女性団員急死問題で揺れてきた宝塚歌劇団が、強硬に否定していた上級生らによるパワハラ行為を認め、歌劇団を運営する会社グループトップが謝罪する事態に追い込まれた。
 昨年11月の歌劇団側の調査報告書では、管理責任は認めつつも「いじめやハラスメントは確認できなかった」とし、当時の村上浩爾専務理事(現理事長)は「(パワハラの)証拠となるものをお見せいただきたい」と言い放った。しかし遺族側は、女性の携帯電話の通信記録ややけど痕の写真などの物証を突き付け、世間の激しい批判にもさらされた。
 女性の死去から半年。この間、本拠地の宝塚大劇場が2カ月間休演となり、華々しく催される予定だった創立110周年記念行事も中止に。歌劇団のモットーである「清く正しく美しく」のイメージは損なわれた。
 今回の問題は、個人によるパワハラ問題にとどまらず、創立以来の伝統や組織風土が、個の尊重や人権を重視する時代の潮流から取り残されていたことを強く印象付けた。
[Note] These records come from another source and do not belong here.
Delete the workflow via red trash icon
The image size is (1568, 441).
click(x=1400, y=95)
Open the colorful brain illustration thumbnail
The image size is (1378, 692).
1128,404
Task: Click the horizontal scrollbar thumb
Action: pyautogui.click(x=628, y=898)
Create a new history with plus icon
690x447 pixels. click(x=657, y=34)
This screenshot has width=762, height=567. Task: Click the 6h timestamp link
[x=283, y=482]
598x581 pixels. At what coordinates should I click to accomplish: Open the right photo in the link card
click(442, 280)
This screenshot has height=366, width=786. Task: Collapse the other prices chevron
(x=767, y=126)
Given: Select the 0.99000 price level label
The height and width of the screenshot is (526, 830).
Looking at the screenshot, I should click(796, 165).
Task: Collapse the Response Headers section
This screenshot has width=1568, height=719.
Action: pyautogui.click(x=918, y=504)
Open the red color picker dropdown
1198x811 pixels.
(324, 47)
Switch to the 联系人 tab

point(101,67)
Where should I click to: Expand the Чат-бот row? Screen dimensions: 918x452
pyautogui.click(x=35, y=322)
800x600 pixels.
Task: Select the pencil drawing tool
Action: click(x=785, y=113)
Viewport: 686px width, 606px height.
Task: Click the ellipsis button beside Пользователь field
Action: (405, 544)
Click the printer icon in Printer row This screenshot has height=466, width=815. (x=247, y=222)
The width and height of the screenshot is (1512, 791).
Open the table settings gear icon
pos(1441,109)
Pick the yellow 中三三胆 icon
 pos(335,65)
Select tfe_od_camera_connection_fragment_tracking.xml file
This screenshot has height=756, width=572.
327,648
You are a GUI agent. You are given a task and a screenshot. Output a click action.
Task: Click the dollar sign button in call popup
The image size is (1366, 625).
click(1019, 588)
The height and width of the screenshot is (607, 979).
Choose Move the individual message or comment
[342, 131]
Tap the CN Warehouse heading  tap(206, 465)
 集中的な鍛錬と高い士気に裏付けられた団員たちが演じ、歌い踊る舞台のレベルの高さと華やかさは多くのファンの熱烈な支持を獲得してきたが、その現状に甘えることは許されない。「ご遺族にこのようなことがないよう、お誓いした」(阪急阪神ホールディングスの嶋田泰夫社長)という言葉にたがわぬ組織風土改革が迫られている。